そもそも慶應義塾体育会山岳部は1915年(大正4年)に当時慶應の教授であった鹿子木員信の指導の下、槇有恒・内田節二両先輩を中心に22名の部員によって創設された慶應義塾山岳会にその源を発します。その6年後1921年(大正10年)に現在の登高会の前身である三田登高会がOB組織として発足しました。その語源である「登高行」とは単に高い処に登ると言うことに止まらず様々な困難を克服しより崇高な目的(人生そのもの)を目指す人生鍛錬の行いである、と鹿子木教授は説きます。登高会はまさにその精神を体現すべく発足し今日に至っています。
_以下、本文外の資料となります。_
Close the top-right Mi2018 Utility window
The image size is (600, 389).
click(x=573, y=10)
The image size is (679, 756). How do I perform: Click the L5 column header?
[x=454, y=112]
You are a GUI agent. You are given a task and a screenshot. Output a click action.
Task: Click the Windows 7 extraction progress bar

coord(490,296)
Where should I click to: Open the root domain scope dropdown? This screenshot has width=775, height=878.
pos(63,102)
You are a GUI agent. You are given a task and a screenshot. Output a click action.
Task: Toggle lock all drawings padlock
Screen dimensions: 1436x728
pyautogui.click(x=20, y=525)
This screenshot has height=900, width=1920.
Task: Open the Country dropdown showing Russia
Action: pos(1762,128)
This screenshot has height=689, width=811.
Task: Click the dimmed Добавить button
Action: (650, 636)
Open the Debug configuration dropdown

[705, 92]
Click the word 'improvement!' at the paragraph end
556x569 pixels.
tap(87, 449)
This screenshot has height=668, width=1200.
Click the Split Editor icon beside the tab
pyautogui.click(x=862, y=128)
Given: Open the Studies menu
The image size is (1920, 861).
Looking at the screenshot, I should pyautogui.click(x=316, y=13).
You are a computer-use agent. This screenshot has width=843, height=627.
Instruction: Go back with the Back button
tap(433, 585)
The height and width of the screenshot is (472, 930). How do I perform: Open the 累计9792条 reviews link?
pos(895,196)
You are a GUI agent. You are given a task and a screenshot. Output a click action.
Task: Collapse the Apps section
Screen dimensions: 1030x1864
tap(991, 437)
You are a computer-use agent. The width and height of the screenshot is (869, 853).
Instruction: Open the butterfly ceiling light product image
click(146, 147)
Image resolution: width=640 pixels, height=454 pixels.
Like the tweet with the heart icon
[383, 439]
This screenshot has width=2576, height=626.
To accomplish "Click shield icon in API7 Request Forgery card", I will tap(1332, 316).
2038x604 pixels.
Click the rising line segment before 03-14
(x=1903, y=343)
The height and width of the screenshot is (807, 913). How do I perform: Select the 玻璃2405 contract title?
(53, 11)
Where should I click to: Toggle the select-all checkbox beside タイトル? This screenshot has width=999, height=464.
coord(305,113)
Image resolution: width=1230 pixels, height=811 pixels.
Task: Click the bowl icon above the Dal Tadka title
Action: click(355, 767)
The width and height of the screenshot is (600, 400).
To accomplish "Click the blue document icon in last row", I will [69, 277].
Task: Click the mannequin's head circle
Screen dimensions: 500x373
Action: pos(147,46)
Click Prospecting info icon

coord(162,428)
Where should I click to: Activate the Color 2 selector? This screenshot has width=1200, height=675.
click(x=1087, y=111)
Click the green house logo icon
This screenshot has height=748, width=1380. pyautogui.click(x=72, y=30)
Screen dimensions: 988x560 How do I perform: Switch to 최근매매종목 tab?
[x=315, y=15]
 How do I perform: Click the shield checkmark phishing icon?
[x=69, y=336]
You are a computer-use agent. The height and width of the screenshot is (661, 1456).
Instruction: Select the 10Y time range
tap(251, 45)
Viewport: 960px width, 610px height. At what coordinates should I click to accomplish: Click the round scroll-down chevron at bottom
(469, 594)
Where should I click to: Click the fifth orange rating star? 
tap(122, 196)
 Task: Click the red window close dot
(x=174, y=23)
若い日々の多くの時間を過ごした部室にちなんで私たちは山岳部と登高会を総称して「ルーム」と呼んでいますが、その100年を超える歴史の中で現役学生とOBが協力しあって幾多の実績を積み重ねて来ました。その成果は学生2名が参加した1960年のヒマラヤ・ヒマルチュリ峰(7,893m)の初登頂に端的に表れています。メンバーの一人ひとりが他者に惑わされることなく自分たちの山登りの力を冷静に評価し、万全の準備をそなえて敢然と目標に挑戦するという重装主義或いは組織の民主的運営が私たちが実践して来た「ルーム」の山登りの理念と言えます。

先人たちの足跡をたどりつつこの精神の下これからも「ルーム」が山においても都会においても素晴らしい成果を上げ、新たな歴史を築き上げることを期待しています。